#### Text shown ####

In the October 2023 Newsletter, I asked readers some ChatGPT inspired Halloween questions.

Here were the questions of which they could answer any:

Which literary character do you think would make the best Halloween costume?

What book setting gave you the eeriest feeling, as if you were walking through a haunted house?

What’s the one horror book you’d recommend to someone who’s never read the genre before?

Have you ever read a book that felt cursed or brought you bad luck?

Which mythical or supernatural creature from literature would you NOT want to meet on a dark Halloween night?

Here are the responses:

Ayesha: The Corset by Laura Purcell didn’t curse me but it did leave me thinking about it afterwards! Not sure that it’d qualify as horror but it’s definitely Gothic. This isn’t horror either but I remember all those yrs ago while reading The Satanic Verses I did feel that Rushdie was being pulled in different directions so the title absolutely made sense. Maybe he was cursed… Happy Halloween

Mark: I’ll take a shot at these. Remembering that I don’t do horror, these might be a little off from the expected:

Which literary character do you think would make the best Halloween costume?

####

What you will do
(1) Write out the part of the newsletter excerpt that opens with the words containing "What’s the one" and closes with "dark Halloween night?".
(2) Do these statements agree with the newsletter excerpt? For each, answer yes or no and quote the words that decide it. (a) The questions were asked in the October 2023 Newsletter. (b) Readers had to answer every question. (c) Ayesha says The Corset cursed her.
(3) In the newsletter excerpt, who wrote The Corset?
The rows come from a separate source, not from the newsletter excerpt.

#### Dataset records ####

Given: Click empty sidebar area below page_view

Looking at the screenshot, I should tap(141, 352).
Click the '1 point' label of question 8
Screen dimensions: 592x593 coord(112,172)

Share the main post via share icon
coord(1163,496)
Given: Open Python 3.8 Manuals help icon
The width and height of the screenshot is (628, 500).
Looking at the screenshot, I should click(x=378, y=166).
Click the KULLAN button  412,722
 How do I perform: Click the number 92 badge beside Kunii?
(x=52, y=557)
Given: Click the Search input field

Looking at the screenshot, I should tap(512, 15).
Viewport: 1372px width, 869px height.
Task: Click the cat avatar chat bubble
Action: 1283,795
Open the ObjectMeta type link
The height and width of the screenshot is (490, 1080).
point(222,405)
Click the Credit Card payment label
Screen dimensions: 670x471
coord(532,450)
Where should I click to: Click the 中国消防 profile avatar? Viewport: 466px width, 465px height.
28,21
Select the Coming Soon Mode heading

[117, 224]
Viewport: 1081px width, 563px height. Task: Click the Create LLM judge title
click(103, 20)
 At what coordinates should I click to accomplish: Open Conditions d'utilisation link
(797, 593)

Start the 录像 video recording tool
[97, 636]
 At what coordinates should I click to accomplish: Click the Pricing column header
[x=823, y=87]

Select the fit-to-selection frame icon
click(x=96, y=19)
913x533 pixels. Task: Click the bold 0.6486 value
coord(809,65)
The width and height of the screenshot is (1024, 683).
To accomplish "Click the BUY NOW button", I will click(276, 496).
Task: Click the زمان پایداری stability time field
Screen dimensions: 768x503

####

Solutions
(1)
What’s the one horror book you’d recommend to someone who’s never read the genre before?

Have you ever read a book that felt cursed or brought you bad luck?

Which mythical or supernatural creature from literature would you NOT want to meet on a dark Halloween night?

(2)
(a) Yes: "In the October 2023 Newsletter, I asked readers some ChatGPT inspired Halloween questions."
(b) No: "Here were the questions of which they could answer any:"
(c) No: "The Corset by Laura Purcell didn’t curse me"

(3) Laura Purcell.